Walker can’t rely just on people who are voting straight-ticket Republican. He’ll have to win a substantial number of Baldwin voters—many of whom will be expressing their frustration with Trump via a Baldwin vote. I theorized that this might be a difficulty for Walker back in August. Now we have more data to back that theory up.
Poll |
Survey Dates |
Vukmir Margin |
Walker Margin |
Difference |
Ipsos |
Oct. 12 - Oct. 18 |
-15 |
-3 |
12 |
Marquette |
Oct. 3 - Oct. 7 |
-10 |
1 |
11 |
Marist |
Sept. 30 - Oct. 4 |
-14 |
-8 |
6 |
Ipsos |
Sept. 14 - Sept. 21 |
-13 |
-7 |
6 |
Marquette |
Sept. 12 - Sept. 16 |
-11 |
-5 |
6 |
Suffolk |
Aug. 18 - Aug. 24 |
-8 |
-2 |
6 |
Marquette |
Aug. 15 - Aug. 19 |
-8 |
0 |
8 |
Emerson |
Jul. 26 - Jul. 28 |
-14 |
-7 |
7 |
Marist |
Jul. 15 - Jul. 19 |
-17 |
-13 |
4 |
Marquette |
Jun. 13 - Jun. 17 |
-9 |
4 |
13 |
This table compares Walker’s margin and Vukmir’s margin in recent polls that took stock of both the Senate and governor races.
As you can see, Walker is consistently outperforming Vukmir. His margin is on average about 8 points higher than hers in any given poll. That’s good news for Walker—the math is a little fuzzy because of undecided and third-party voters, but it’s not a stretch to think that Walker is wining over some voters who are inclined towards Baldwin in the Senate race.

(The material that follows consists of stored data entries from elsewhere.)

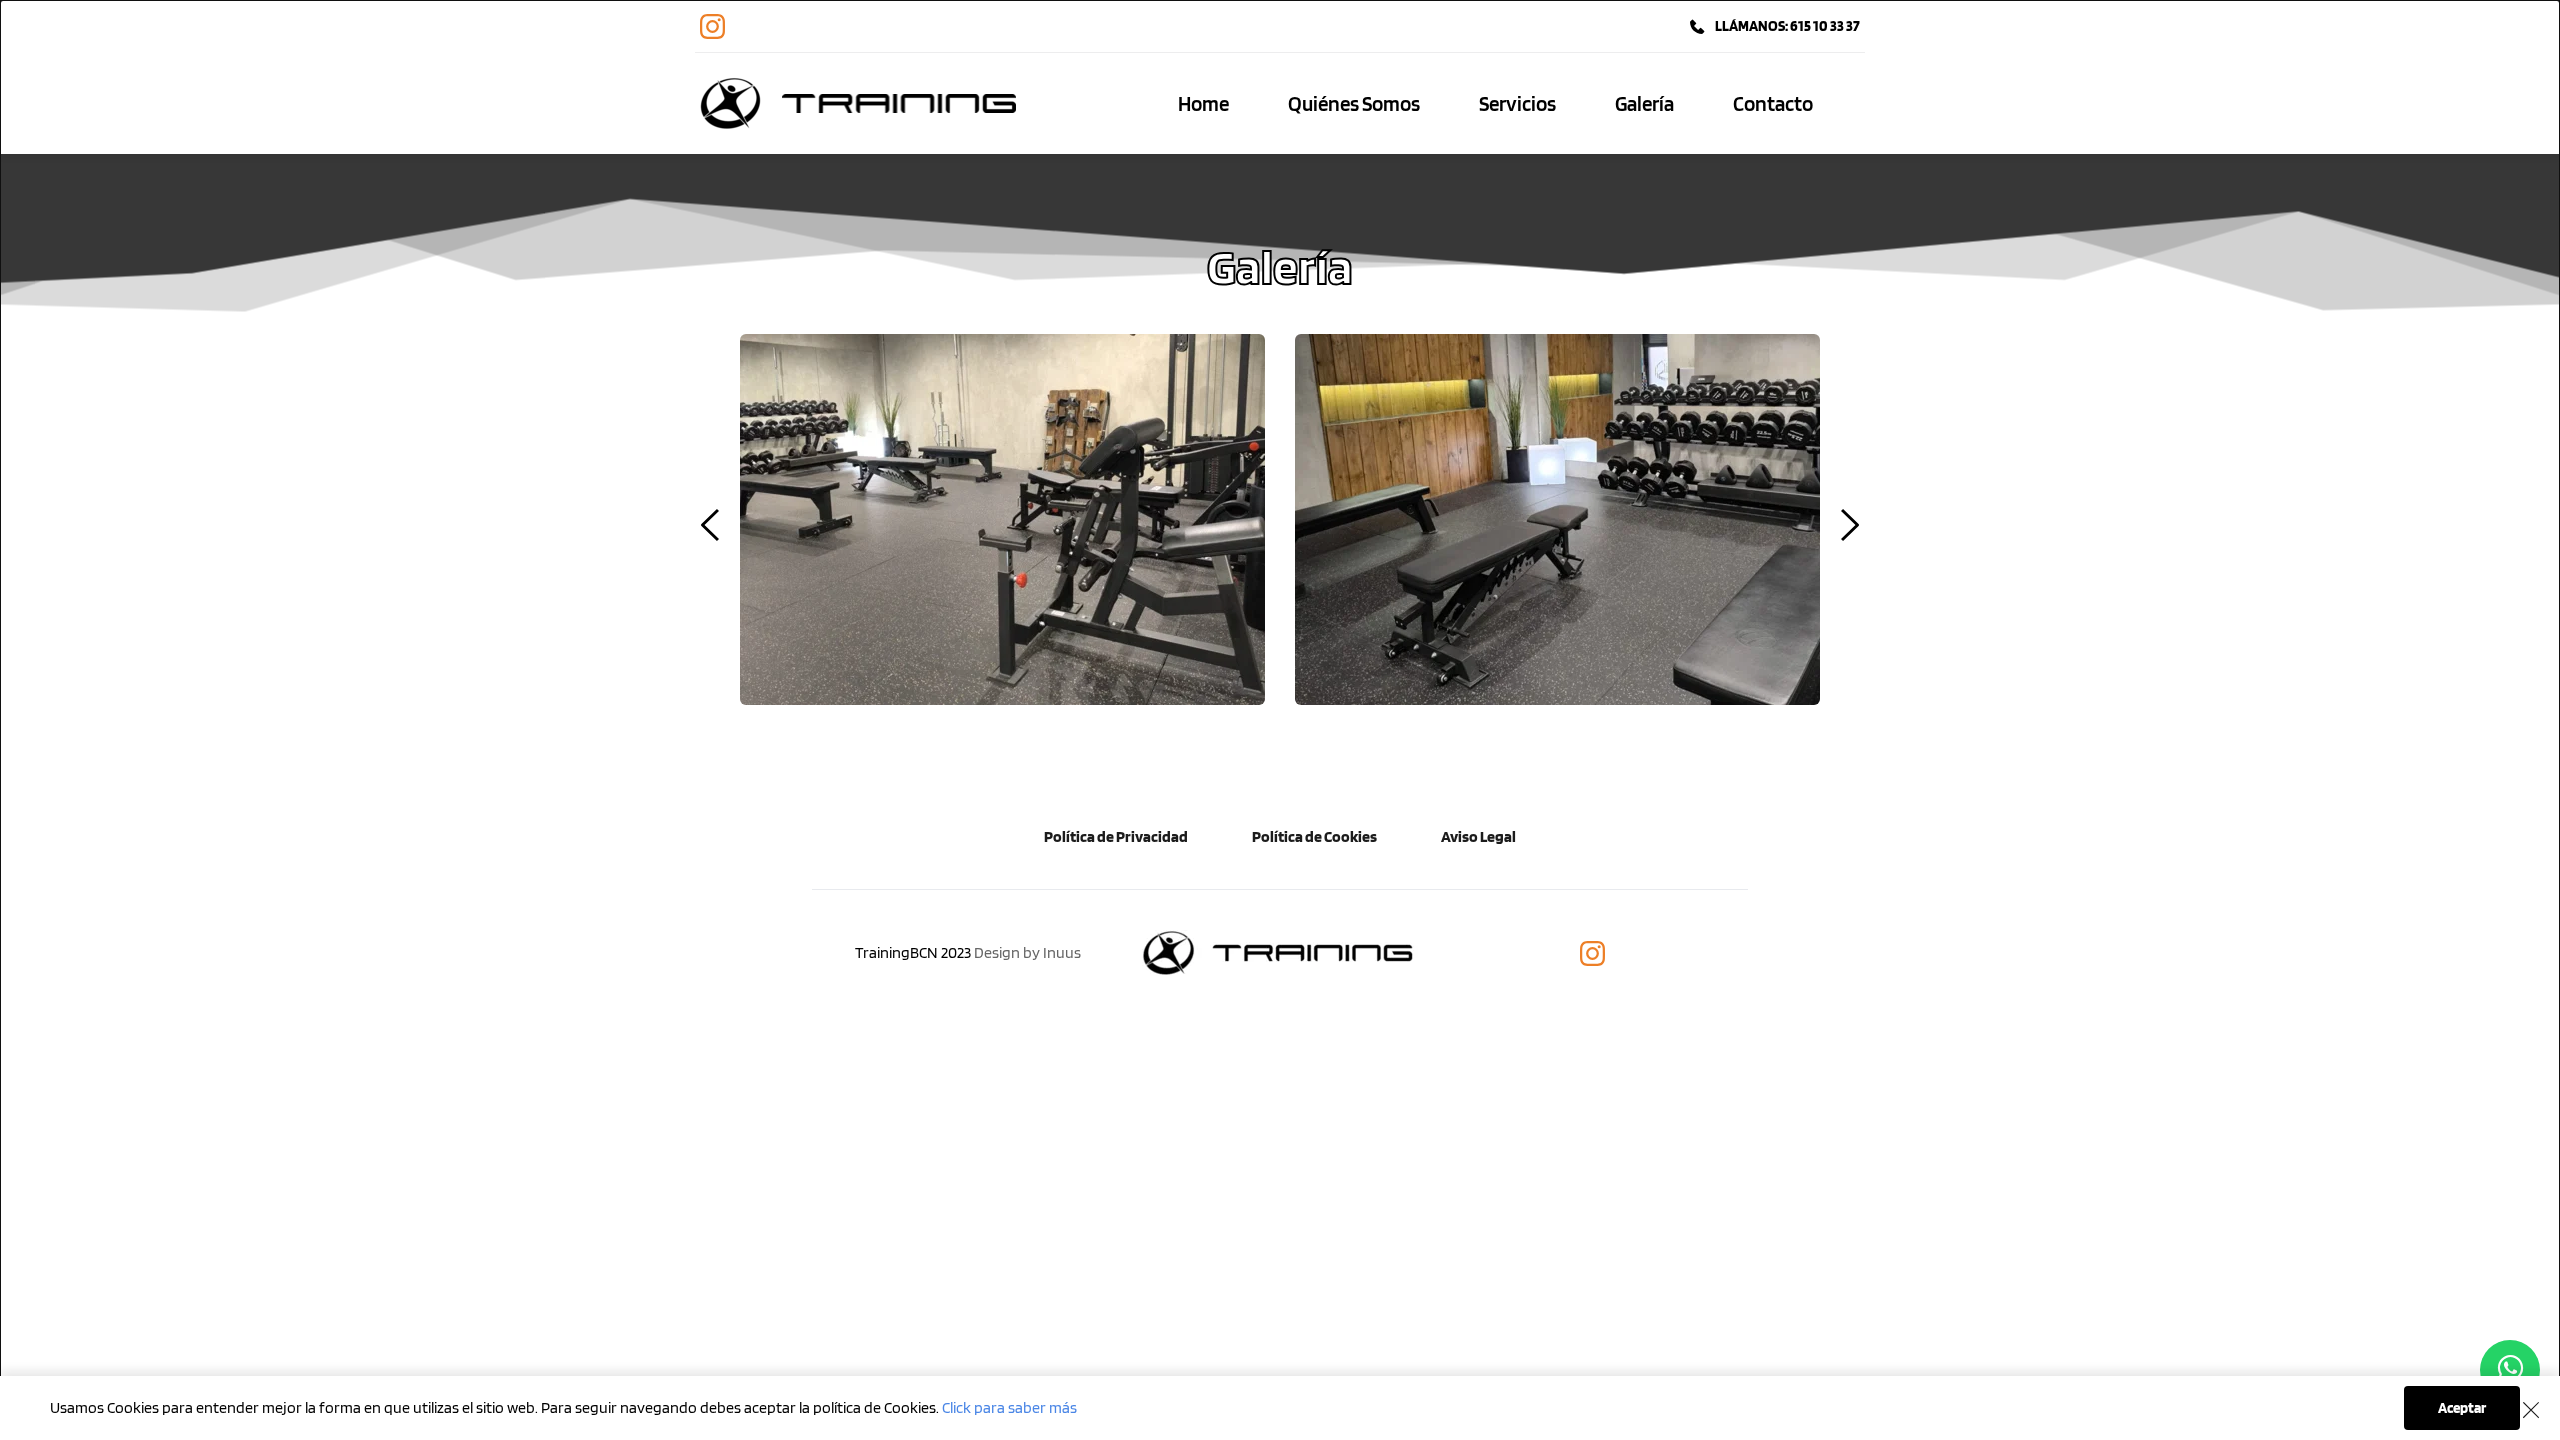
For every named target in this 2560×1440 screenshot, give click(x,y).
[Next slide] (1849, 525)
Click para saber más (1009, 1407)
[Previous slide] (711, 525)
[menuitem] (1203, 104)
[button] (2531, 1410)
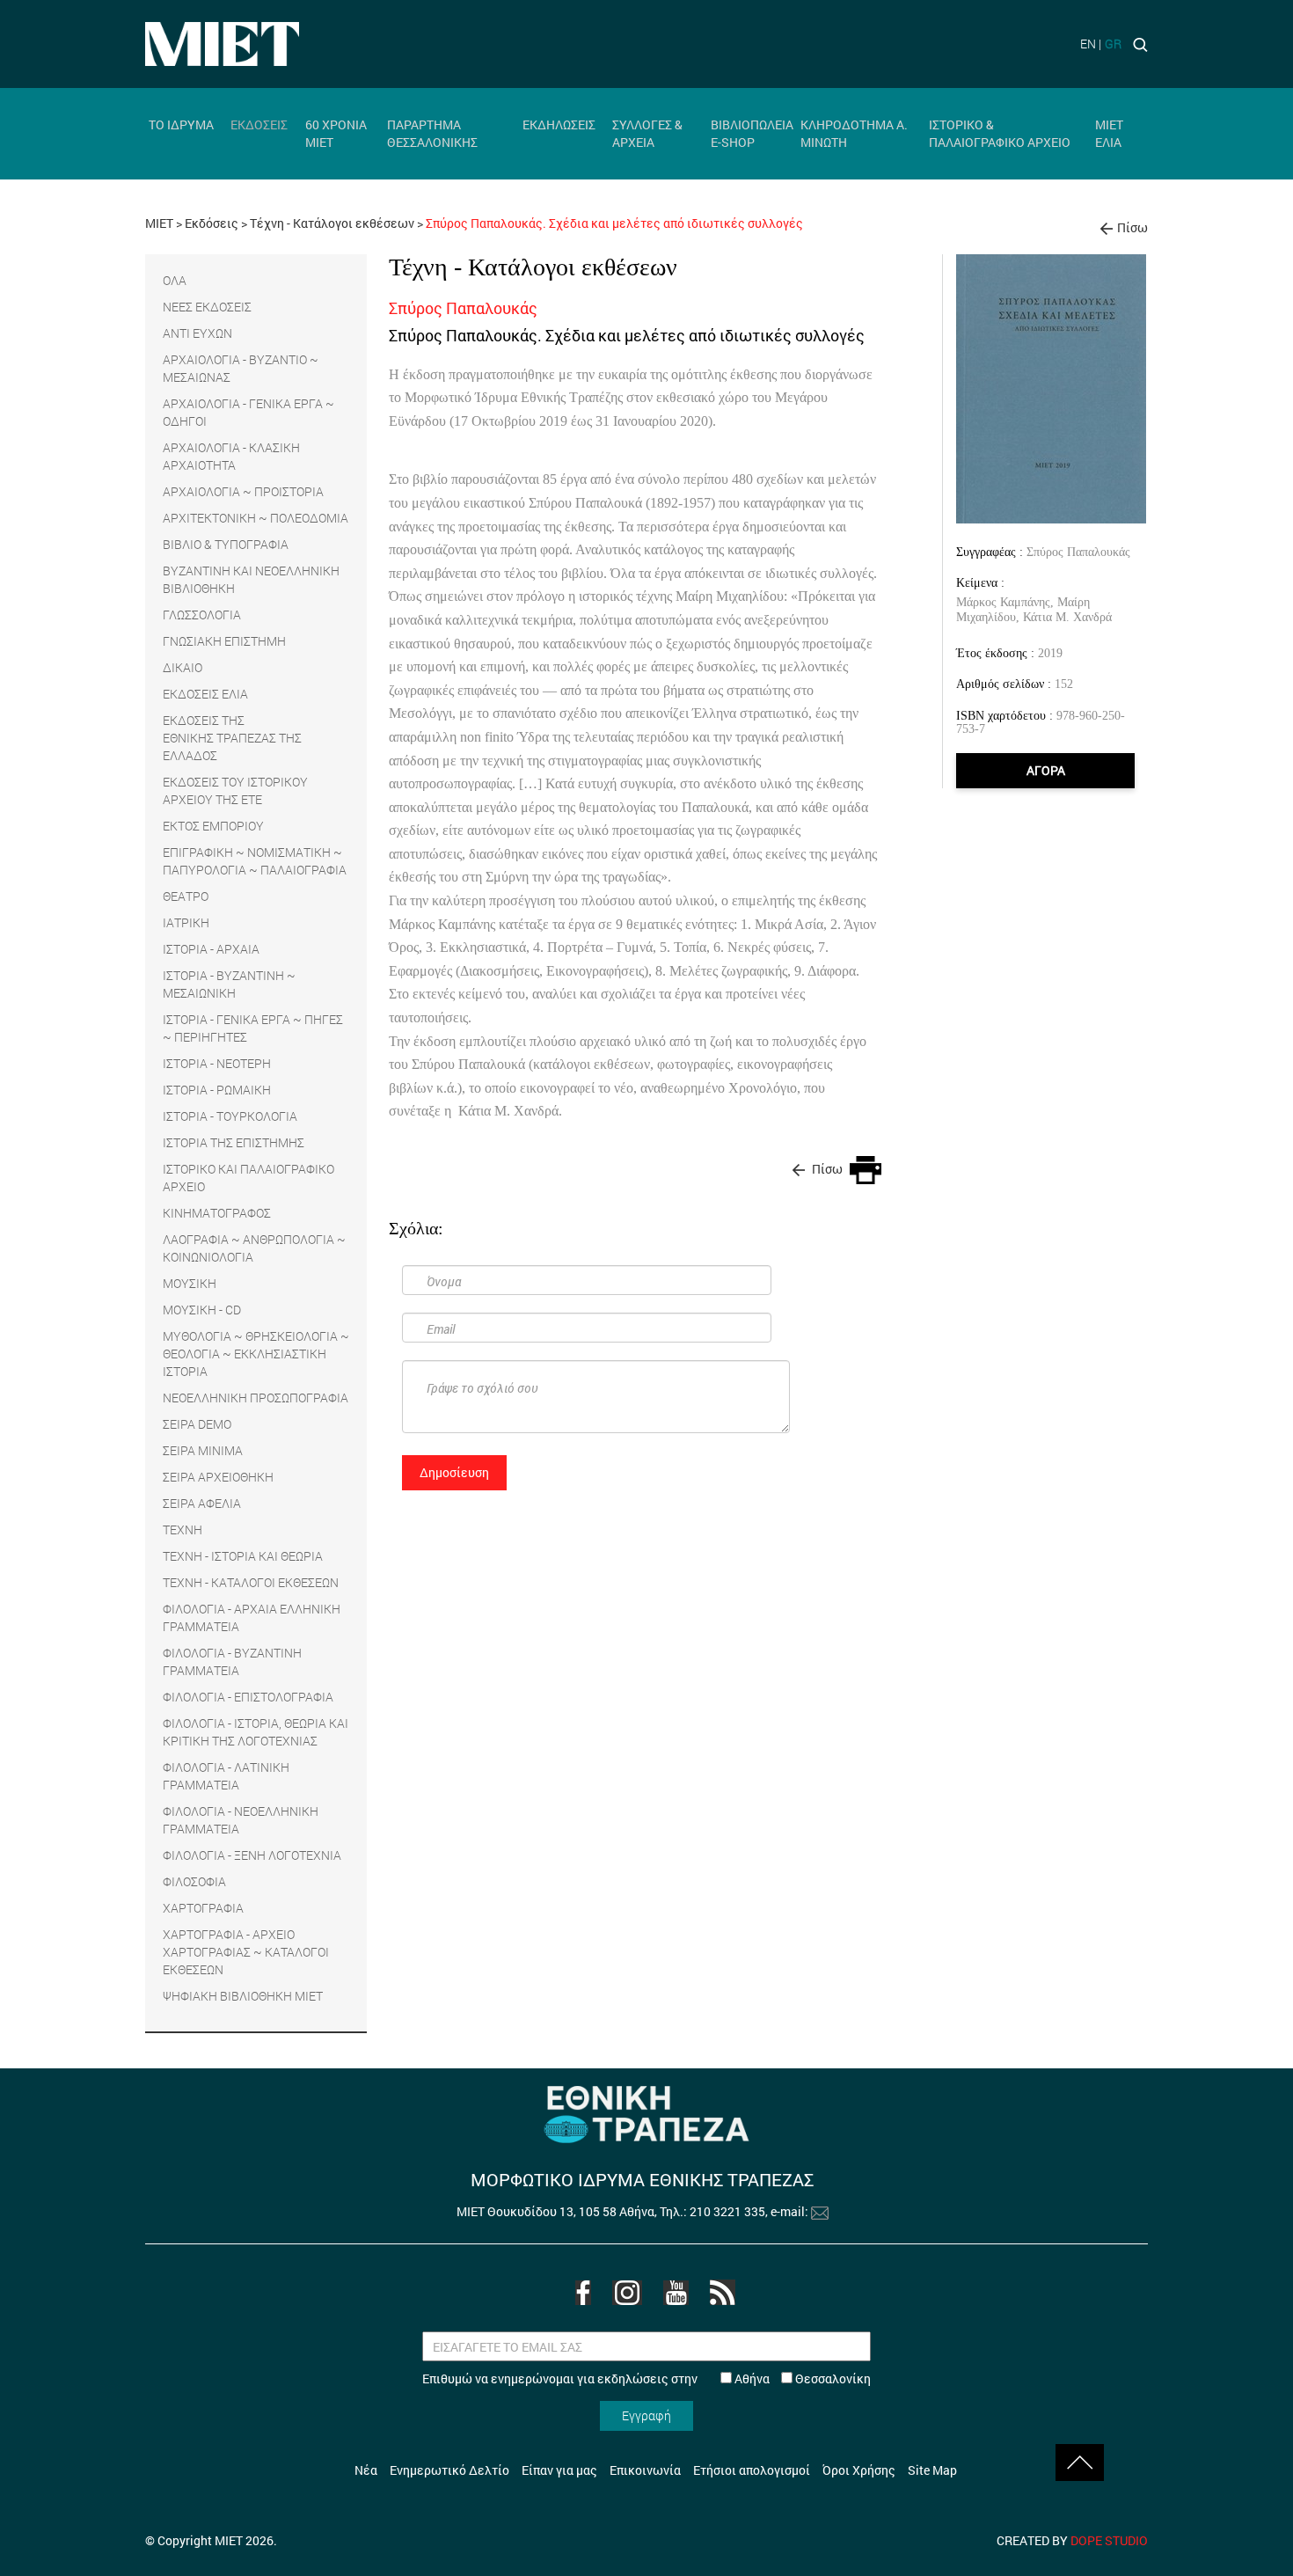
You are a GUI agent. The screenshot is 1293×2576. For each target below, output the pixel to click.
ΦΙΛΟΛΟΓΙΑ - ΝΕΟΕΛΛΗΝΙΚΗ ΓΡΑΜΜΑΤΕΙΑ (240, 1820)
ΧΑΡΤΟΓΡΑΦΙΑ (203, 1907)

But Walker still trails Tony Evers, his Democratic opponent, by a single-digit margin in most polls. RealClearPolitics gives Evers a 3.6 point lead, and FiveThirtyEight’s forecast gives Evers a 60 percent chance of winning (Evers’ win probability is 72 percent in their more poll-reliant model). Basically Walker is outperforming Vukmir (which he needs to do), but still falling short.